STATED TASK:
Please rewrite the items starting at the line that contains "Where should I click to: Click the 'I'm" and ending with the last item, changing "gear" to "cog" and leaving everything else the same. Give back only those lines.

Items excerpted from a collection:

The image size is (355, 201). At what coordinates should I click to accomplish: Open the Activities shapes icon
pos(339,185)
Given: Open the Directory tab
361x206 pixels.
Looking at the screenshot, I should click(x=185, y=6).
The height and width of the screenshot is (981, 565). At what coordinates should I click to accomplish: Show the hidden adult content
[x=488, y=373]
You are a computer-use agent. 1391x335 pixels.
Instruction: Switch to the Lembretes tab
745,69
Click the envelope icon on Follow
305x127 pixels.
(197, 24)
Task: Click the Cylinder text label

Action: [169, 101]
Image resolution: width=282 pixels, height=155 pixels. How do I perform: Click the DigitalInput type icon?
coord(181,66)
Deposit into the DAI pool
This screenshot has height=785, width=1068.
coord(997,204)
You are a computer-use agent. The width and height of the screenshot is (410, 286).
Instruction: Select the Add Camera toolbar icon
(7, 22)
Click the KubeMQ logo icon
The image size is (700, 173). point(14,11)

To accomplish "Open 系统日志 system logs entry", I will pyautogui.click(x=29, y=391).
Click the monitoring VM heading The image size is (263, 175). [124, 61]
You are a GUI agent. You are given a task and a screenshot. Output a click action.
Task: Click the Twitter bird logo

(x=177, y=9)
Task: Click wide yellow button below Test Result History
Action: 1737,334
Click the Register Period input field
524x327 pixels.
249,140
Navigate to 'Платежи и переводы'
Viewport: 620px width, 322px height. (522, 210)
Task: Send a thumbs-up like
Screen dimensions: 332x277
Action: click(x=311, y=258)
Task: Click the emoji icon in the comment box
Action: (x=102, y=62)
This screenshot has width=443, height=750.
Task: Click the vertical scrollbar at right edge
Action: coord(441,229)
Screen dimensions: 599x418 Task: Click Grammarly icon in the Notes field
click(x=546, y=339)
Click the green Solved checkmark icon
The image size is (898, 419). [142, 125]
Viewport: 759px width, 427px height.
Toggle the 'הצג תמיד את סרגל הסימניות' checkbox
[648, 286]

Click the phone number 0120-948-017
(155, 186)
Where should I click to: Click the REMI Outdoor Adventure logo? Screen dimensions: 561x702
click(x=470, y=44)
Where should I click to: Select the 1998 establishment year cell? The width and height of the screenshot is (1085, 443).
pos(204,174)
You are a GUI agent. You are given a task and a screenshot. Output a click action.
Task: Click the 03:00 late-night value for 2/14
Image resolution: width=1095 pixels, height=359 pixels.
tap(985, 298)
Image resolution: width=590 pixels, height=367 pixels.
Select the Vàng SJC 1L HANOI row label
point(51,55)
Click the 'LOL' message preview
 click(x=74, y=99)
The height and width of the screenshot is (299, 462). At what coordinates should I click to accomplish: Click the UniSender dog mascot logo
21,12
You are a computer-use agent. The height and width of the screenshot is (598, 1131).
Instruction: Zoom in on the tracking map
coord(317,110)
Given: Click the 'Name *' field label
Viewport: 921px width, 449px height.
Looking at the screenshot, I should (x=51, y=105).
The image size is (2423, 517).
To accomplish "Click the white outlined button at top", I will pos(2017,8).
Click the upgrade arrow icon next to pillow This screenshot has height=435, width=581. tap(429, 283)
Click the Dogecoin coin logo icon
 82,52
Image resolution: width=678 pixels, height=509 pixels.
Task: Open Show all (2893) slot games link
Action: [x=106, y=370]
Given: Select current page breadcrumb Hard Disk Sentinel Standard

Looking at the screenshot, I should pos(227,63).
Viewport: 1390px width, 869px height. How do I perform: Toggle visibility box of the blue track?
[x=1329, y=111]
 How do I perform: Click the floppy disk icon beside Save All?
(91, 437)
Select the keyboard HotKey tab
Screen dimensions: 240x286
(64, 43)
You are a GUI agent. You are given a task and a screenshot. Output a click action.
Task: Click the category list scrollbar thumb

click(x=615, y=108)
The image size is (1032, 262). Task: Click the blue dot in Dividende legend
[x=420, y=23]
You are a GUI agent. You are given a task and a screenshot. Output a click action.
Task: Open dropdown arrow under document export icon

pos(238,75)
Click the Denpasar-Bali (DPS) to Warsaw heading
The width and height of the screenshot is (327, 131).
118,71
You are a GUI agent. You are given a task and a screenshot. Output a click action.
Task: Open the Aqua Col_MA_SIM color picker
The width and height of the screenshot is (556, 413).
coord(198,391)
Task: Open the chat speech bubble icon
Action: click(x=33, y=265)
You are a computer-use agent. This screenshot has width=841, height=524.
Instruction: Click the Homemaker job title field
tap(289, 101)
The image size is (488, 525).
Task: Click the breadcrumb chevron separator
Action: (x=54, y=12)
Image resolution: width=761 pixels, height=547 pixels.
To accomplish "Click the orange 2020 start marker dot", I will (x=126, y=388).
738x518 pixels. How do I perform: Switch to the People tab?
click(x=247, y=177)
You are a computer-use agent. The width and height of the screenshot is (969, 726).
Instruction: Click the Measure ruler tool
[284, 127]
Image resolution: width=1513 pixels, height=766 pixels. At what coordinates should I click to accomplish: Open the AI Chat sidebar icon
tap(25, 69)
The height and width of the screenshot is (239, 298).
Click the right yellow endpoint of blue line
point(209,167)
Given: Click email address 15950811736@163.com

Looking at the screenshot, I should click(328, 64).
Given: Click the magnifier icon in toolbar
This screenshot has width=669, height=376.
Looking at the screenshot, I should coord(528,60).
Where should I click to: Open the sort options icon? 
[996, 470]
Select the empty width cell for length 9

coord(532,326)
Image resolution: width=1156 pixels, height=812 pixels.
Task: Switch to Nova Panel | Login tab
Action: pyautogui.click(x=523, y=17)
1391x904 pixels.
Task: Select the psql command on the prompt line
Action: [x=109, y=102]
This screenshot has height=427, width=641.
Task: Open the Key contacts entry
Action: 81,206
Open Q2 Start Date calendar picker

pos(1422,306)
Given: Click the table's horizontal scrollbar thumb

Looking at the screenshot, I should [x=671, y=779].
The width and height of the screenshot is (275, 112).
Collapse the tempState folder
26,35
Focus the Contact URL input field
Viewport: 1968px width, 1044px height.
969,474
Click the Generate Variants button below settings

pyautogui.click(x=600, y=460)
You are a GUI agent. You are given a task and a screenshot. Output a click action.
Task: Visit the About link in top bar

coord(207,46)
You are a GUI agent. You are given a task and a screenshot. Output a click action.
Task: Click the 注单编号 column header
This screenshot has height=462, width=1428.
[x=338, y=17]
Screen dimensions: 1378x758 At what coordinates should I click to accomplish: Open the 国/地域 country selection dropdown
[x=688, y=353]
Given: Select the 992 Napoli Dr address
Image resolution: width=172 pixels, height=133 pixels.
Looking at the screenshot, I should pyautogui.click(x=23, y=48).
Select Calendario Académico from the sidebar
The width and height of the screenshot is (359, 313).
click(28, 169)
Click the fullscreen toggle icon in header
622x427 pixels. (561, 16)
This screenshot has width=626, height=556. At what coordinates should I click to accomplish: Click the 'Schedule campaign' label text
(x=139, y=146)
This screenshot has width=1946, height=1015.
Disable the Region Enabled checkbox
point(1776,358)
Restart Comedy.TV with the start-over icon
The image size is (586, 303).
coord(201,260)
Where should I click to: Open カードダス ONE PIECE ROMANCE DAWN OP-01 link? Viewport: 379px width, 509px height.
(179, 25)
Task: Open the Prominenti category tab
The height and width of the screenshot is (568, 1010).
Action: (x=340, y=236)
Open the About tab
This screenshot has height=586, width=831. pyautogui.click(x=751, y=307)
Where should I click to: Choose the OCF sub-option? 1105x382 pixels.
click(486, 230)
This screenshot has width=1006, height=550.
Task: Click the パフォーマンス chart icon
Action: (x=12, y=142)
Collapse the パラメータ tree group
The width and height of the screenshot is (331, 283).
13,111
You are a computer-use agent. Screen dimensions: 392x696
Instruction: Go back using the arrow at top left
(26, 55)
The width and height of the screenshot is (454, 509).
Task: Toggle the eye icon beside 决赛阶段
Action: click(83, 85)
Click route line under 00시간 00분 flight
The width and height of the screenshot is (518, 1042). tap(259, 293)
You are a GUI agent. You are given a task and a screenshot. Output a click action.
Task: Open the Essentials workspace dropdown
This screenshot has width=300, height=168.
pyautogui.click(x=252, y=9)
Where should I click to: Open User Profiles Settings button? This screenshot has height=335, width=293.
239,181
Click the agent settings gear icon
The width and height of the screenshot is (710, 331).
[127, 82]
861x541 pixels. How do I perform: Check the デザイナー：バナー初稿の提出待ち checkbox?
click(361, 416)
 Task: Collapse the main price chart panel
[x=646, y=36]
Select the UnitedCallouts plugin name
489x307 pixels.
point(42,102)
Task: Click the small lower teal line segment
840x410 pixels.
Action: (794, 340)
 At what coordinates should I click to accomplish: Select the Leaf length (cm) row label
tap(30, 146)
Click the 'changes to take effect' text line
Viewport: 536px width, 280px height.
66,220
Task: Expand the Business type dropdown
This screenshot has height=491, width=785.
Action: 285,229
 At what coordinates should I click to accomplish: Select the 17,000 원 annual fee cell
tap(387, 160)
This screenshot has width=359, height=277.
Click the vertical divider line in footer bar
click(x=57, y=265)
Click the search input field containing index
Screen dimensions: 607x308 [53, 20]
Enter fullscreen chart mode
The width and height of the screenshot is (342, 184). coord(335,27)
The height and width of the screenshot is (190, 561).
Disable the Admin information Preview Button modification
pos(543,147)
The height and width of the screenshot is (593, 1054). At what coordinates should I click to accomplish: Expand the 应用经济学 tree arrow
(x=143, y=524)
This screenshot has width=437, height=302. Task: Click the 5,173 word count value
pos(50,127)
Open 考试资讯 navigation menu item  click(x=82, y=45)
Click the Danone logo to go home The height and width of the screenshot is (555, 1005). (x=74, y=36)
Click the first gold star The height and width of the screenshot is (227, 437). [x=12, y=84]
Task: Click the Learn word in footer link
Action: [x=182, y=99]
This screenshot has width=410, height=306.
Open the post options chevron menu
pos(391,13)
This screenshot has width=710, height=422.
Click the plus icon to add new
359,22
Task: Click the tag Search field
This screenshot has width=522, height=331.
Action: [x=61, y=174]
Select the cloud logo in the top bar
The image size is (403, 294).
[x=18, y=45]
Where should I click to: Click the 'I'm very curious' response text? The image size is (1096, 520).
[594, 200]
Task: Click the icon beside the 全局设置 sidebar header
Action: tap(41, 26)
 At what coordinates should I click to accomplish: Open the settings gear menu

REPLY TO THE TASK:
Where should I click to: Click the 'I'm very curious' response text? The image size is (1096, 520).
[594, 200]
Task: Click the icon beside the 全局设置 sidebar header
Action: tap(41, 26)
 At what coordinates should I click to accomplish: Open the settings cog menu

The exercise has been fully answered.